Activated cell-wall synthesis is associated with vancomycin resistance in methicillin-resistant Staphylococcus aureus clinical strains Mu3 and Mu50.

We have previously reported methicillin-resistant Staphylococcus aureus clinical strains, Mu50 and Mu3, representing two categories of vancomycin resistance: Mu50 representing vancomycin-resistant S. aureus (VRSA) with MICs > or = 8 mg/L, and Mu3 representing hetero-VRSA with MICs < or = 4 mg/L using standard MIC determination methods. The mechanisms of vancomycin resistance in these strains were investigated. These strains did not carry the enterococcal vancomycin-resistance genes, vanA, vanB, or vanC1-3, as tested by PCR using specific primers.
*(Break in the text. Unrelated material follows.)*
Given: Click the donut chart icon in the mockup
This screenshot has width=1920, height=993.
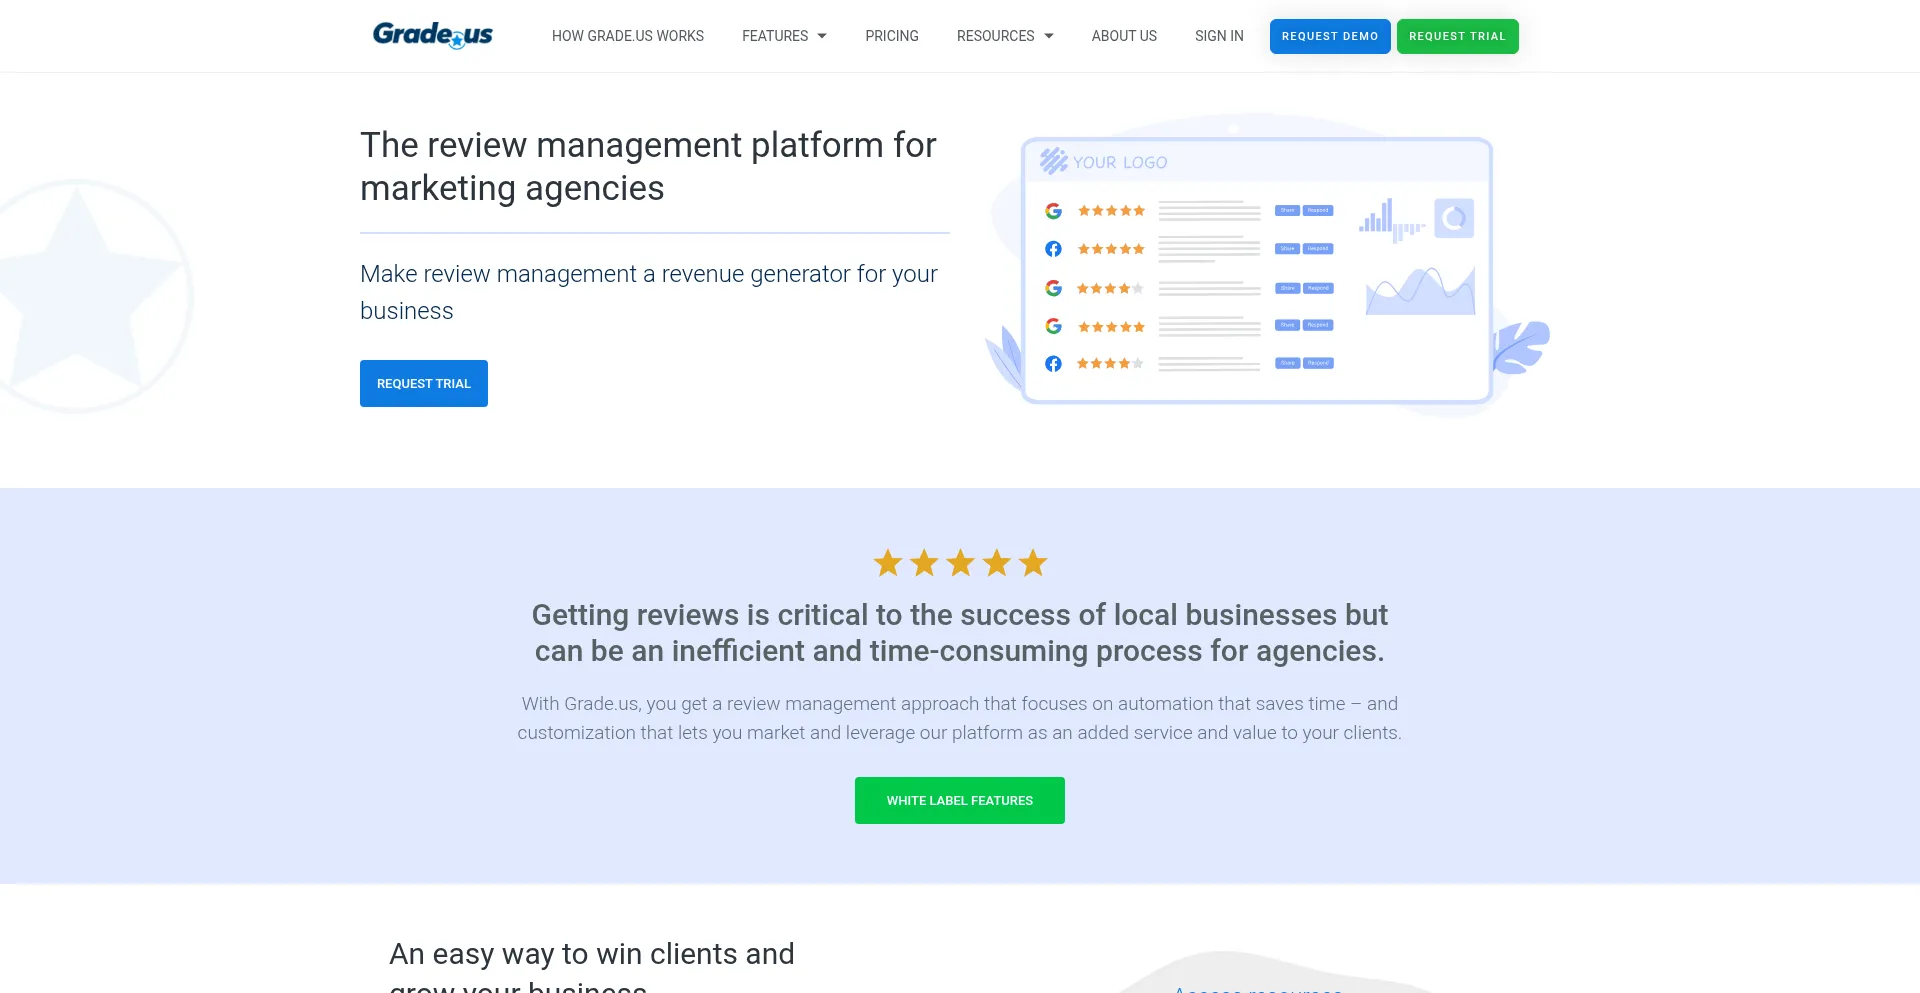Looking at the screenshot, I should click(1454, 217).
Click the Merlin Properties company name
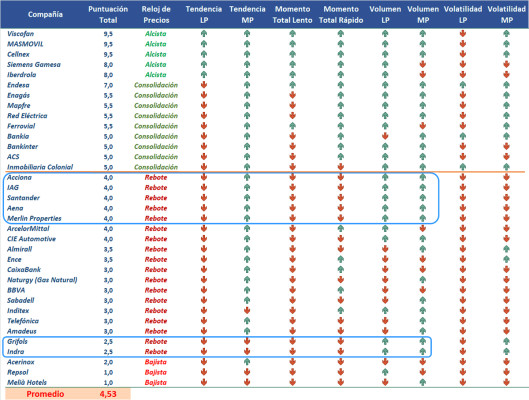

However, both strains produced three to five times the amount of penicillin-binding proteins (PBPs) 2 and 2' when compared with vancomycin-susceptible S. aureus control strains with or without methicillin resistance; the amounts of PBP2 produced in Mu3 and Mu50 were comparable to those in the vancomycin-resistant S. aureus mutant strains selected in vitro. Incorporation of 14C-labelled Nacetyl-glucosamine into the cell was three to 20 times increased in Mu50 and Mu3, and release of the radioactive cell wall material was increased in Mu3 (and also in Mu50, though to a lesser extent), compared with control strains. The amounts of intracellular murein monomer precursor in these strains were three to eight times greater than those found in control strains. Transmission electron microscopy showed a doubling in the cell wall thickness in Mu50 compared with the control strains. Mu3 did not show obvious cell wall thickening. These data indicate that activated synthesis and an increased rate of cell wall turnover are common features of Mu3 and Mu50 and may be the prerequisite for the expression of vancomycin resistance in S. aureus.